Re: Spark driver hangs on start of job

2015-07-02 Thread Sjoerd Mulder
Hi Richard,

I have actually applied the following fix to our 1.4.0 version and this
seem to resolve the zombies :)

https://github.com/apache/spark/pull/7077/files

Sjoerd

2015-06-26 20:08 GMT+02:00 Richard Marscher rmarsc...@localytics.com:

 Hi,

 we are on 1.3.1 right now so in case there are differences in the Spark
 files I'll walk through the logic of what we did and post a couple gists at
 the end. We haven't committed to forking Spark for our own deployments yet,
 so right now we shadow some Spark classes in our application code with our
 versions of the classes. Keep in mind I am not a Spark committer so the
 following is a best effort basis that is working for us. But it may be that
 someone more knowledgable about the Spark codebase might see a pitfall to
 my solution or a better solution.

 --

 First, we'll start with the root issue in TaskSchedulerImpl.
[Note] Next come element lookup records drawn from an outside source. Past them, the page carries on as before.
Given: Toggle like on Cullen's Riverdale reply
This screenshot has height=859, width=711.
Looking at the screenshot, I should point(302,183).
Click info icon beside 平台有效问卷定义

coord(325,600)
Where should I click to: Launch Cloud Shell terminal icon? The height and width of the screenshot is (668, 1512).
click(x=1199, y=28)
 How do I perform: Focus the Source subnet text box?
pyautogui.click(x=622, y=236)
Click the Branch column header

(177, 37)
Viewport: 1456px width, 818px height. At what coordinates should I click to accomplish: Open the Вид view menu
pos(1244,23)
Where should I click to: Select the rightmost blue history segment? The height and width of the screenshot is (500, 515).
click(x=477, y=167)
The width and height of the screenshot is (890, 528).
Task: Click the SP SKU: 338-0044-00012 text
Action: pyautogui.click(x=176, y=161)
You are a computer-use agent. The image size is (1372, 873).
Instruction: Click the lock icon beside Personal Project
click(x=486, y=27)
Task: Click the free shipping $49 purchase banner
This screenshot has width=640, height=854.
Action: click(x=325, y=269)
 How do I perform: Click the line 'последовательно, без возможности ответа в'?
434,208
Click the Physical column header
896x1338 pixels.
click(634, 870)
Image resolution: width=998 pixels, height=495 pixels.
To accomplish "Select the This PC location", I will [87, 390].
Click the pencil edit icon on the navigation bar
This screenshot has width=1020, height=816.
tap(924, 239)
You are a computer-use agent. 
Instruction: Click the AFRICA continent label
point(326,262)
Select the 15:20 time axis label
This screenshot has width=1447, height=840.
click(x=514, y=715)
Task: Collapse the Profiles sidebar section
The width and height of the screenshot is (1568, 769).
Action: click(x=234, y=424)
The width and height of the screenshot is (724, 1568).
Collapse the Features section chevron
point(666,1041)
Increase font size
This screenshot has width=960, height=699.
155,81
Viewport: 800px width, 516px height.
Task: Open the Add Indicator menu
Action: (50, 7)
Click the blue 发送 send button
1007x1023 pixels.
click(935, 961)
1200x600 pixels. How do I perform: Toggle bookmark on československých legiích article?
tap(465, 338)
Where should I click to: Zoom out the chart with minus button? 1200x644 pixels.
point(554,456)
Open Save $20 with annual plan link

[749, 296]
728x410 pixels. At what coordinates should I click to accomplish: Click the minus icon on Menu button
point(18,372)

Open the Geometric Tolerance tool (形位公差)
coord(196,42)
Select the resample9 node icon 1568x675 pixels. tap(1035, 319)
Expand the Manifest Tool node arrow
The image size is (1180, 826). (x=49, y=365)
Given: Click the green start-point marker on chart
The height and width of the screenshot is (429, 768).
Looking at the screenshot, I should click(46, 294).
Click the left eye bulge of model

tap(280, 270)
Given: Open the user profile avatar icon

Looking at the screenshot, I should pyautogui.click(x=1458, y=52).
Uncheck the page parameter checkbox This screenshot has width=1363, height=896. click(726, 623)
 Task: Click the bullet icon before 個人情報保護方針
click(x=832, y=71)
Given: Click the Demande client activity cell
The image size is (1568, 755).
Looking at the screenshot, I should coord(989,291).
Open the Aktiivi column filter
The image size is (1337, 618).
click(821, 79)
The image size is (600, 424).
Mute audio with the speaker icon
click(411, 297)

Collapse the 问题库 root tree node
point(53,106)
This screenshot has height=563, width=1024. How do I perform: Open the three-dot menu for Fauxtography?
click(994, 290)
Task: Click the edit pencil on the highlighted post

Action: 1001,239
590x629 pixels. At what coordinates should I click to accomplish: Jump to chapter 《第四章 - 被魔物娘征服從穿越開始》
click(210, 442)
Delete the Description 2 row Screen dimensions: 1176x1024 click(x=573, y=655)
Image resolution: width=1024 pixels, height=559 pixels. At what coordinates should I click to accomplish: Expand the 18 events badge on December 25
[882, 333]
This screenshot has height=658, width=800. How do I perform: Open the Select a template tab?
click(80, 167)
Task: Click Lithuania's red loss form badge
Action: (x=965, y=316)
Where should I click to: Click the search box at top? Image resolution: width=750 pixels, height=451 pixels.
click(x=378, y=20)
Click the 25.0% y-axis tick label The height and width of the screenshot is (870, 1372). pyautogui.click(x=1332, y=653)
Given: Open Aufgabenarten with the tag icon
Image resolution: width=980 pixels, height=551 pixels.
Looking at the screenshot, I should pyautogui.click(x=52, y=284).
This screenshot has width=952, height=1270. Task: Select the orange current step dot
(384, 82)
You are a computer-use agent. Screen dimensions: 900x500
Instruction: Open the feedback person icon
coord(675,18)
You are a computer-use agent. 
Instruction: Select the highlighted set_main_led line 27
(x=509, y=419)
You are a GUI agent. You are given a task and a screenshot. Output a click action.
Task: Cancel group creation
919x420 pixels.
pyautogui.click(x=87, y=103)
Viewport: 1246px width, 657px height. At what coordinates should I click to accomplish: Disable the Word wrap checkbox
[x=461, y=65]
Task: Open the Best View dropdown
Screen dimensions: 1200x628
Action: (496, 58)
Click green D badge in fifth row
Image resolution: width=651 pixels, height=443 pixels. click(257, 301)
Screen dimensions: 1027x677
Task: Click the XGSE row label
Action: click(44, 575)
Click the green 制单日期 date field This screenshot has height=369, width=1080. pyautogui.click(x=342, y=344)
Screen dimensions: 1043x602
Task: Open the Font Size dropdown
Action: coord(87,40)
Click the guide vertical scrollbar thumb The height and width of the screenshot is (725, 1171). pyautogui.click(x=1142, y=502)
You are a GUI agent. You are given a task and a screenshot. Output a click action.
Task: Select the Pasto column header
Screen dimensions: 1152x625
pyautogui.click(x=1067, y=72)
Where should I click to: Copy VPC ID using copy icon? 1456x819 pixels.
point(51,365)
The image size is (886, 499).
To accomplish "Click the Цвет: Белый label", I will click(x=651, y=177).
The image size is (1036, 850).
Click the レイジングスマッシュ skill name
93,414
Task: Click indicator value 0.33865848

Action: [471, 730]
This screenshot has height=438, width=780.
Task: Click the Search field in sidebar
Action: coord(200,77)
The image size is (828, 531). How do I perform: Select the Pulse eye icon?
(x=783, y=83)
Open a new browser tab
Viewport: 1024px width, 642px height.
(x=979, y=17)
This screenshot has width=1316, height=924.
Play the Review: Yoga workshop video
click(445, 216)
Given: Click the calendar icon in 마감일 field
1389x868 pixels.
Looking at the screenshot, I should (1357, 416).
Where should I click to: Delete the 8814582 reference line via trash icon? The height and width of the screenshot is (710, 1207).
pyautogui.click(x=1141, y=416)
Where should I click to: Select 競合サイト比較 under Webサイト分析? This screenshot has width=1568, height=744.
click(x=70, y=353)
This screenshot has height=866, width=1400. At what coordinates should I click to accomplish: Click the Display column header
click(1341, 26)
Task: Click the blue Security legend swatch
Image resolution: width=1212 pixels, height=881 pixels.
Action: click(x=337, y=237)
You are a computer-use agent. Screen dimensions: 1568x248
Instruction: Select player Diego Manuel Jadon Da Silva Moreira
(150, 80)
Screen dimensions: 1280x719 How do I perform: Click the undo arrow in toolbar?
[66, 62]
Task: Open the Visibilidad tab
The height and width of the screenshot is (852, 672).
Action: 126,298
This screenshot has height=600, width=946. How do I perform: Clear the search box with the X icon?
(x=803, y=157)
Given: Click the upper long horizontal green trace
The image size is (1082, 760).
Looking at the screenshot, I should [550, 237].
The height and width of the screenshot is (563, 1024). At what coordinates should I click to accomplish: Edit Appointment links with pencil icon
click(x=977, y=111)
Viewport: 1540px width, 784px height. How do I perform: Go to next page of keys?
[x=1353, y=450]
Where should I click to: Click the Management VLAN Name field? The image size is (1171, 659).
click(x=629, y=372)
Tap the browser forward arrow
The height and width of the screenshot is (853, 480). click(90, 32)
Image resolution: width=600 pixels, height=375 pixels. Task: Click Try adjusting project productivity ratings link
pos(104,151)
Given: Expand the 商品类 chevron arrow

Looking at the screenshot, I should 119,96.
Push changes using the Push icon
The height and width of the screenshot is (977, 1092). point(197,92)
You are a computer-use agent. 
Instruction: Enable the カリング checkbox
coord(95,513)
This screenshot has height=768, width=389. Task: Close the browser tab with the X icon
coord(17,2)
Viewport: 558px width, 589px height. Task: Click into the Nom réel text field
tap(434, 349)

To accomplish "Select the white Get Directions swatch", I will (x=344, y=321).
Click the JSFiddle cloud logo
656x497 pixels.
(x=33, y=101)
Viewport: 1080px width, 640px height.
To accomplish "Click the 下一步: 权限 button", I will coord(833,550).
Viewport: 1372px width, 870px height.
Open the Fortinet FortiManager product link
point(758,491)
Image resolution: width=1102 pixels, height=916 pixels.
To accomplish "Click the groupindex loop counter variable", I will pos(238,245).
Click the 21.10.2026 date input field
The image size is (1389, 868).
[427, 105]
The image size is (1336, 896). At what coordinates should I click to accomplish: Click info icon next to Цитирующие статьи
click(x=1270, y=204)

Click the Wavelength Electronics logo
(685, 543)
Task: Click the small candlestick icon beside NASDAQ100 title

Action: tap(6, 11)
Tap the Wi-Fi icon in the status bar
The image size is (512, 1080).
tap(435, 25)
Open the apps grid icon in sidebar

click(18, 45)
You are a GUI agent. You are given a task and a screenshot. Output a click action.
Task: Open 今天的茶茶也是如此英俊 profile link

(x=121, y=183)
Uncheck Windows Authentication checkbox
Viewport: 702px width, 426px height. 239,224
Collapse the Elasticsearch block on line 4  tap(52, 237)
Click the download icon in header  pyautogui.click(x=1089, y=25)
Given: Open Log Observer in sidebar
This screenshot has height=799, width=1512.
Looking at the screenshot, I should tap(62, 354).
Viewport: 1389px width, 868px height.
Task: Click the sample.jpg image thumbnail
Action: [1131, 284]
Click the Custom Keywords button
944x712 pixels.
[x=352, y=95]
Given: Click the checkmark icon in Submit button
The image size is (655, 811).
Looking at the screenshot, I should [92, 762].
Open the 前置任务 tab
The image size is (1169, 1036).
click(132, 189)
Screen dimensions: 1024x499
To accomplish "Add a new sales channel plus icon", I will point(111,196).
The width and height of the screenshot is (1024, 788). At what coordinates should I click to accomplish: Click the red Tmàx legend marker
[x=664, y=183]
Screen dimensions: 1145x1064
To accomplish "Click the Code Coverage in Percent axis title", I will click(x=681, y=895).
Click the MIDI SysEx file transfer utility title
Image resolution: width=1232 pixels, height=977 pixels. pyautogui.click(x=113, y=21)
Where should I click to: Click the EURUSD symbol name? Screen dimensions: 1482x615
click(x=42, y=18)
You will find
 the code that prints the Initial job has not accepted any resources
 warning inside the submitTasks function. Spark creates a separate thread
 that checks some conditions every STARVATION_TIMEOUT milliseconds until
 the submitted task set has been launched. It only posts the warn logging
 here and does nothing. I will come back to this part of the code in a
 moment.

 The code that determines when the hasLaunchedTask flag gets set (and
 thus closes out the starvation thread and the task set is being worked on
 by the cluster) is within the resourceOffers function. The various Spark
 Scheduler Backend classes will periodically call this function in
 TaskSchedulerImpl until cluster resources have been assigned to the task
 set.

 To start signaling the zombied scenario, I created a new flag: @volatile
 private var hasZombied = false. In our experience we always get the
 resources in resourceOffer before the starvation thread runs, otherwise we
 have always hit the zombie scenario if resources weren't allocated yet. So
 I added a conditional before the if(tasks.size  0) { hasLaunchedTask =
 true } block. The conditional checks if(!hasLaunchedTask  hasZombied) {
 dagScheduler.ourCustomFunction() }. I'll explain that DAGScheduler call in
 a moment.

 The last detail here is to add code inside the starvation thread block
 after it posts the warning log. Set hasZombied to true and then call
 this.cancel() to stop the starvation thread from continuing to run. With
 this we now have all the steps needed inside TaskSchedulerImpl to start
 signaling out the zombied condition.

 Back to the custom function. DAGScheduler has reference to the appropriate
 Spark listeners that can propagate errors to the task set and more
 importantly back to your application code. If you look at DAGScheduler
 class, you will find a function called cleanUpAfterSchedulerStop(). This
 function does everything we want, except it is hard coded to a specific
 exception val error = new SparkException(...). What I did was copy this
 and made another function that returned a custom Exception I created that I
 use to signal the zombie, something like
 SparkTaskResourceAllocationZombieError. Now you call this function within
 the conditional block in TaskSchedulerImpl.resourceOffers and you should
 see your exception propagating out to your application code so you can take
 appropriate actions.

 In our case, we are submitting Spark applications programmatically from a
 Scala application service on an EC2 instance to a Spark Standalone cluster
 in EC2. Whenever we see this error, the application service EC2 instance is
 unable to get resources from the cluster even when attempting subsequent
 Spark applications for a long period of time (it eventually recovers hours
 or days later but that is not useful for us). So in our case we need to
 reschedule the failed Spark application on another EC2 application instance
 and shut down this current EC2 instance because it can no longer get
 cluster resources. Your use case may be different, but at least action can
 be taken at an application level.

 Here is some source code, you should be able to locate most of my
 additions to the code by searching for comments starting with //
 Localytics Code
 TaskSchedulerImpl gist:
 https://gist.github.com/rmarsch/e5d298e582ab75957957
 DAGScheduler gist: https://gist.github.com/rmarsch/ae8f5bb03b11e8d4f8f7

 Regards,
 Richard

 On Fri, Jun 26, 2015 at 12:08 PM, Sjoerd Mulder sjoerdmul...@gmail.com
 wrote:

 Hi Richard,

 I would  like to see how we can get a workaround to get out of the Zombie
 situation since were planning for production :)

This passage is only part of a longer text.